> How to complete this task
With the pictures left out, reproduce exactly the lines from the one containing "Click the bottom-center resize handle" through the final line of the entries.

> Source records
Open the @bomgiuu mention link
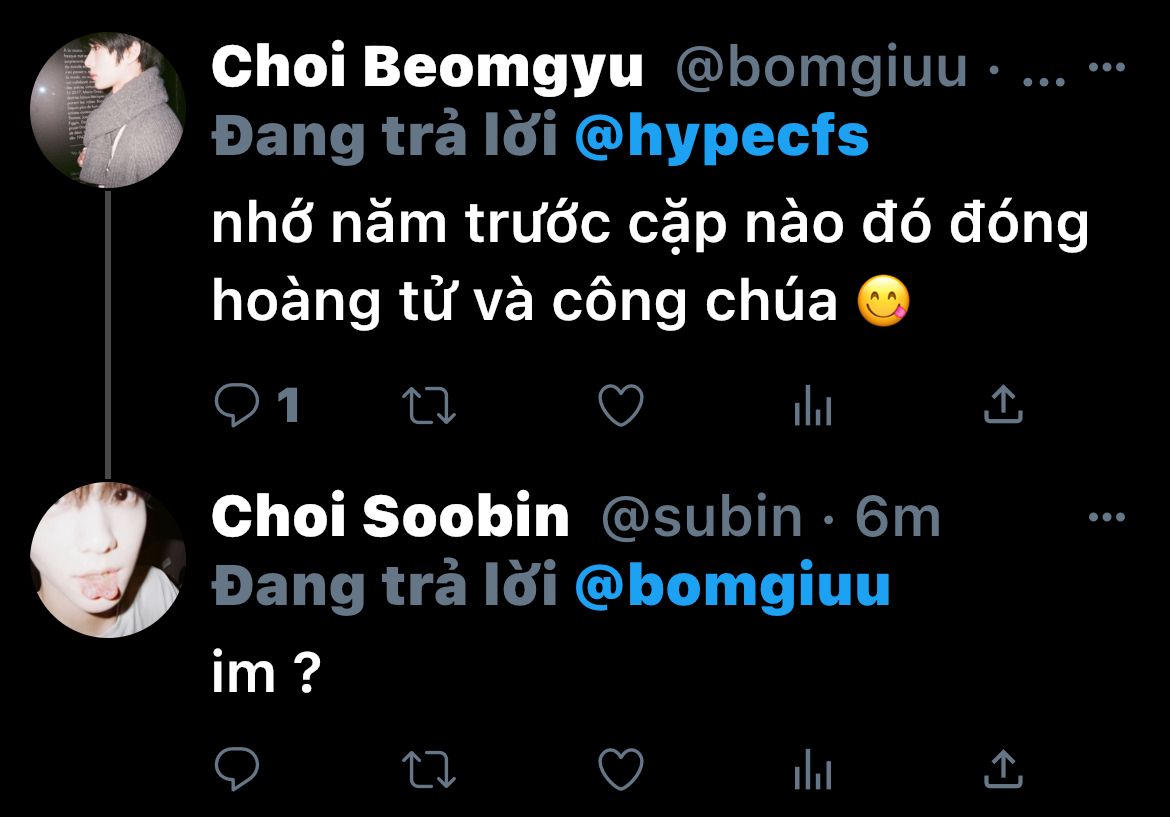This screenshot has width=1170, height=817. (x=732, y=587)
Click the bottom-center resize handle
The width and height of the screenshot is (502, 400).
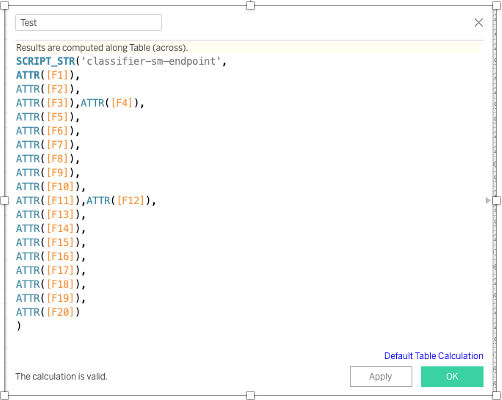point(250,395)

> Finished exercise
Click the bottom-center resize handle
The width and height of the screenshot is (502, 400).
point(250,395)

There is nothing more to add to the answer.